Your choice of deductible will have an immediate impact on your monthly premium, with higher deductibles typically leading to reduced premiums. But be wary when selecting which type of deductible to select; some policies use different methodologies when determining how much coverage costs. Some insurers require payment of an excess in addition to your flat deductible – something that could become very costly in an emergency vet visit scenario.

Note that most pet insurance plans do not cover preventative healthcare services like vaccines, teeth cleaning and tick and flea treatments; instead these services can often be added on as wellness riders for an additional fee. You could save on costs by declining this coverage and saving yourself the premium dollars that would have otherwise gone towards wellness visits in the long run.

Consideration must also be given to the fact that most pet insurance policies provide only a short window of eligibility after purchase; usually no more than 14 days from when the policy started. This helps prevent owners from waiting until their pet becomes ill or injured before buying insurance for them, which could constitute fraudulence.

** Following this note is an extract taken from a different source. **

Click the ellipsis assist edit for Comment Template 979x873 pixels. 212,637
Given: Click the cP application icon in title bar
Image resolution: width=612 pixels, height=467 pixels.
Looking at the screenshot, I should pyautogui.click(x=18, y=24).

Pet insurance can be either worth investing in or not depending on its specifics and what happens when filing a claim. Each company handles claims differently; however, most follow similar steps:

First, complete and submit a form with all requested information, followed by sending in an official invoice from your veterinarian. Depending on your insurer and policy, either reimbursements may be provided as schedule amounts or percentages of vet costs or payment direct by them – either way the money should be used to cover any outstanding balance at your vet.

Before needing to use your policy’s claims process, it is a good idea to familiarise yourself with its workflow so you know what to expect and can better assess which services or coverages apply as well as potential deductibles or annual caps available.

Claiming can send warning signals to insurers, leading them to charge higher premiums upon renewal of your policy. While this doesn’t necessitate foregoing buying coverage altogether if cost concerns arises, it should remind us all of the importance of researching prices to find an insurance plan that fits best with our needs and shopping around for the lowest premium possible.

If you’re thinking about switching pet insurance providers, be aware that any claims made during the life of your existing policy will be considered pre-existing and not covered under your new one. Most insurers have waiting periods which start from when you take out coverage until any illnesses or injuries appear in your pet; until that period has expired you cannot file claims against their policies.

Many pet owners assume the pet insurance industry is taking their hard-earned dollars without providing anything in return. But this perspective is often inaccurate: pet insurance covers many things beyond just vet visits; only when filing a claim can an owner fully understand how things work!